Penelitian yang dilakukan Dyah (2008) pada 62 perusahaan yang terdaftar di BEI dan Raditya (2012) dengan sampel 117 perusahaan yang masuk dalam DES menyatakan bahwa umur perusahaan tidak berpengaruh terhadap tingkat pengungkapan sukarela karena perusahaan yang berumur lebih muda akan melakukan pelaporan informasi yang lebih banyak dibandingkan perusahaan yang lebih tua dengan tujuan untuk mengurangi ketidakpastian risiko operasi serta untuk meningkatkan kepercayaan diri investor terhadap posisi mereka.

2.3.4 Ukuran Dewan Komisaris

Ukuran dewan komisaris yang dimaksud adalah jumlah anggota dewan komisaris dalam perusahaan. Dewan komisaris merupakan mekanisme pengendali intern tertinggi yang bertanggung jawab untuk memonitor tindakan manajemen puncak. Individu yang bekerja sebagai anggota dewan komisaris merupakan hal penting dalam memonitor aktivitas manajemen secara efektif (Sembiring, 2005).

Penelitian Terzaghi (2012) pada 89 perusahaan manufaktur yang tercatat di BEI untuk tahun 2008 dan Khoirudin (2013) pada 11 unit bank umum syariah menyatakan bahwa ukuran dewan komisaris berpengaruh terhadap pengungkapan sukarela perusahaan karena semakin besar jumlah anggota dewan komisaris, maka akan semakin mudah

mengendalikan CEO dan monitoring yang dilakukan akan semakin

efektif. Dihubungkan dengan pengungkapan tanggung jawab sosial syariah perusahaan, maka tekanan terhadap manajemen juga akan semakin besar untuk mengungkapkan ISR. Penelitian yang dilakukan oleh Ratnasari (2011) pada 16 perusahaan yang terdaftar di BEI menyatakan bahwa ukuran dewan komisaris tidak berpengaruh terhadap pengungkapan sukarela karena dalam dewan komisaris terdapat hubungan terafiliasi seperti hubungan kekeluargaan dengan pemilik perusahaan, sehingga tekanan yang dilakukan kurang efektif.

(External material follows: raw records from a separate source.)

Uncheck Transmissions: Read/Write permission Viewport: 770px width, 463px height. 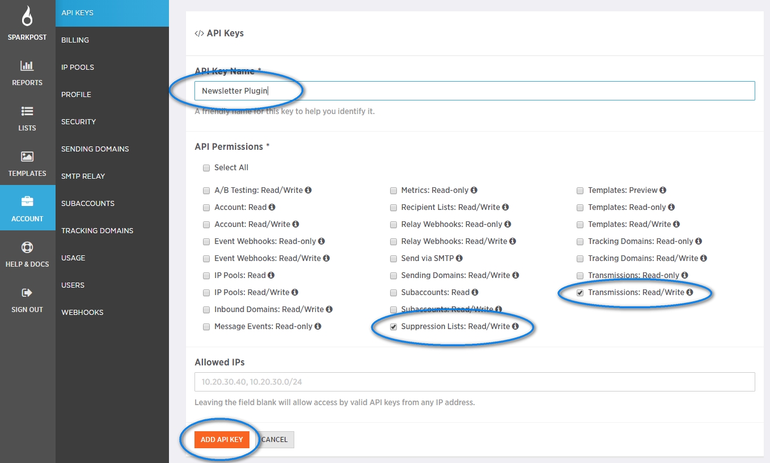coord(580,293)
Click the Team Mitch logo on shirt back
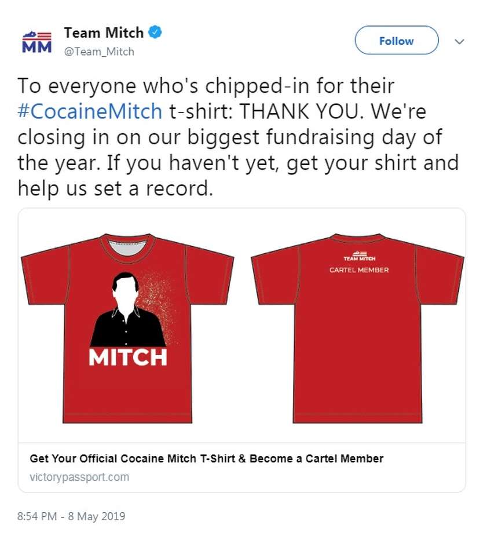Screen dimensions: 487x533 tap(359, 256)
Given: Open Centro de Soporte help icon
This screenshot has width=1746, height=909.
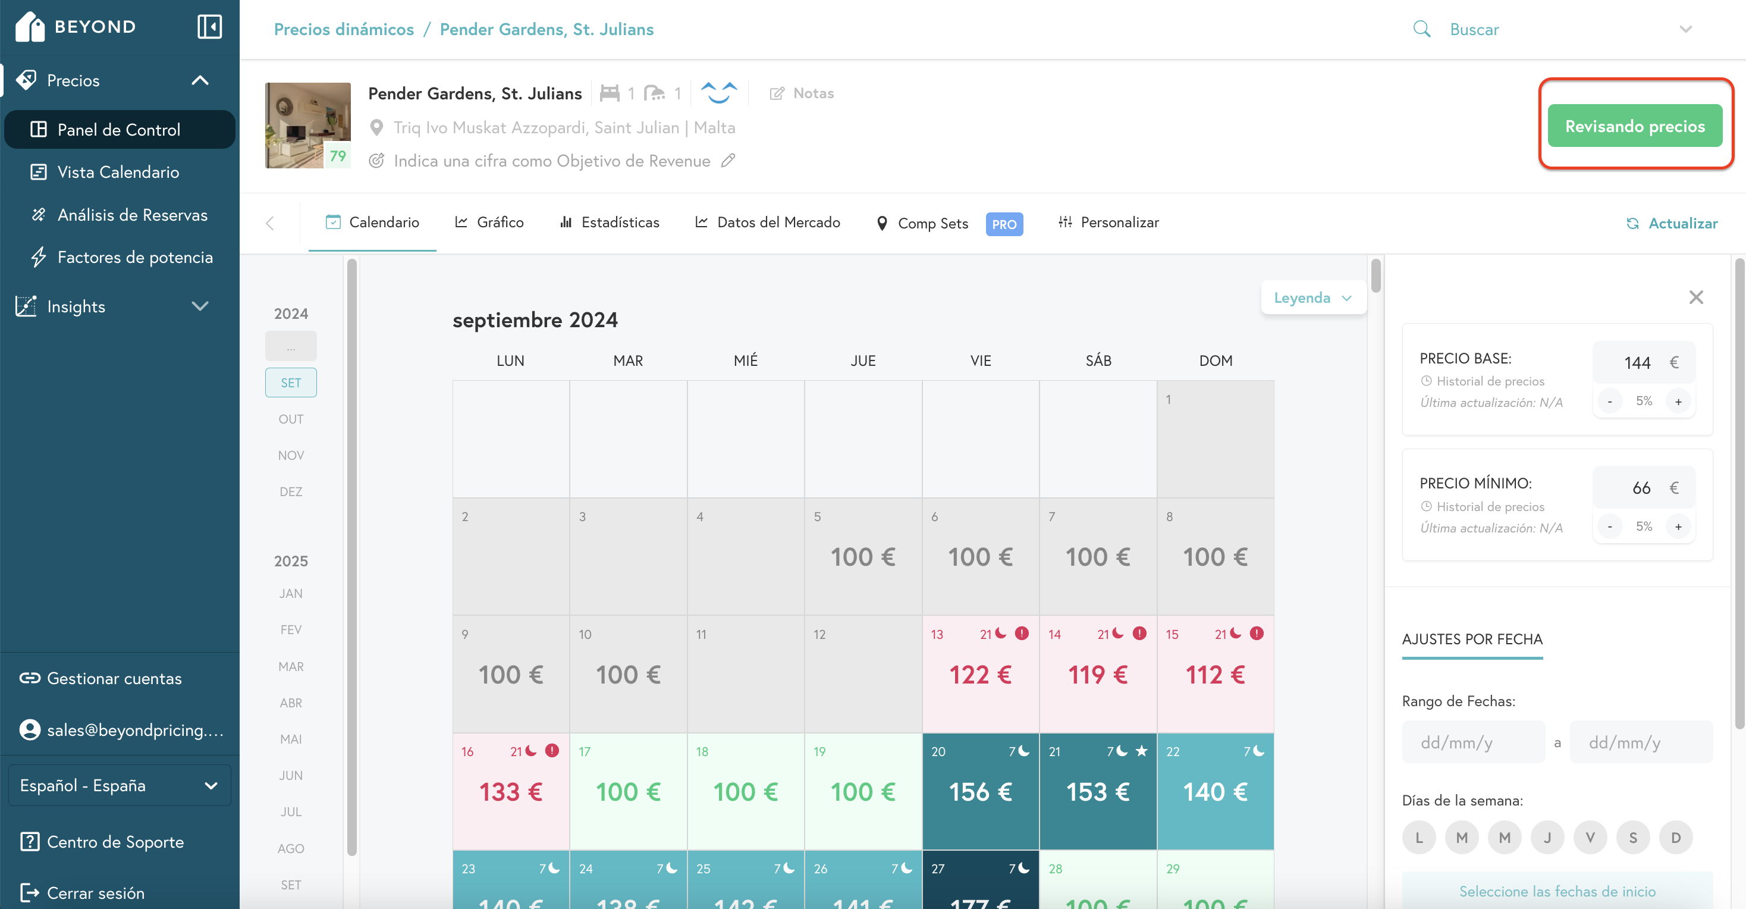Looking at the screenshot, I should tap(29, 841).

2.3.5 Proporsi Komisaris Independen

Komisaris independen merupakan komisaris yang tidak berasal dari pihak terafiliasi, sedangkan komisaris non-independen merupakan komisaris yang terafiliasi. Terafiliasi adalah pihak yang mempunyai hubungan bisnis dan kekeluargaan dengan pemegang saham pengendali, anggota direksi dan dewan komisaris lain, serta dengan perusahaan itu sendiri (Ariningtika, 2013).

Keberadaan dewan komisaris independen diharapkan dapat bersikap netral terhadap segala kebijakan yang dibuat oleh direksi.

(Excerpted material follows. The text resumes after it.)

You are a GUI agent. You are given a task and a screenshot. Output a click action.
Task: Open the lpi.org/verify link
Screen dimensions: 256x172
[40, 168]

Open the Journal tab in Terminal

Keberadaan dewan komisaris independen telah diatur dalam peraturan BEJ tanggal 19 Juli 2004 yang menyatakan bahwa perusahaan yang terdaftar di Bursa harus mempunyai komisaris independen sekurang-kurangnya 30% dari seluruh jajaran anggota dewan komisaris (Surya dan Yustivandana, 2006).

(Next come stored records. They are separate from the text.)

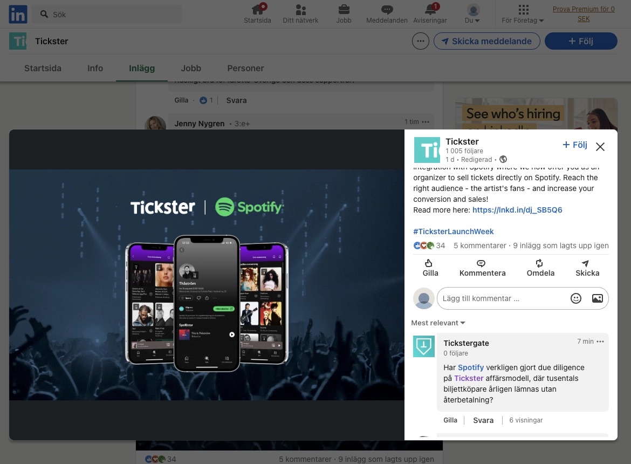Follow Tickster with the Följ button
Viewport: 631px width, 464px height.
pos(574,145)
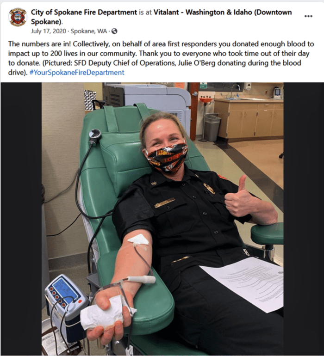Click the green donor chair armrest at right
The width and height of the screenshot is (324, 356).
click(x=268, y=234)
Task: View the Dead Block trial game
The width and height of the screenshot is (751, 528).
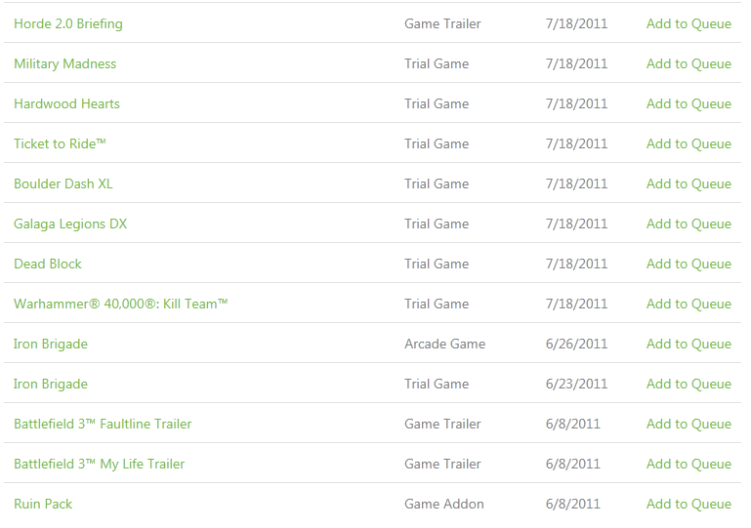Action: (48, 264)
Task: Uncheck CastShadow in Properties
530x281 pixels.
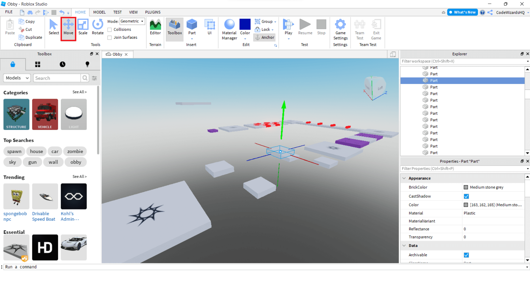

Penelitian Wardhana (2013) pada 328 perusahaan yang terdaftar di BEI dan Jizi, Salama, Dixon dan Stratling (2014) pada 193 bank komersial yang ada di Amerika periode waktu 2009-2011 menyatakan bahwa proporsi komisaris independen mempengaruhi pengungkapan informasi sukarela karena semakin banyak komisaris independen yang terdapat pada suatu perusahaan, maka tuntutan untuk memberikan informasi lebih banyak juga semakin besar. Penelitian Ratnasari (2011) pada 16 perusahaan yang terdaftar di BEI menyatakan bahwa proporsi komisaris independen tidak berpengaruh terhadap pengungkapan sukarela karena tugas dari komisaris independen hanya untuk menciptakan keseimbangan intern saja seperti pemegang saham utama, direksi, komisaris, dan manajemen.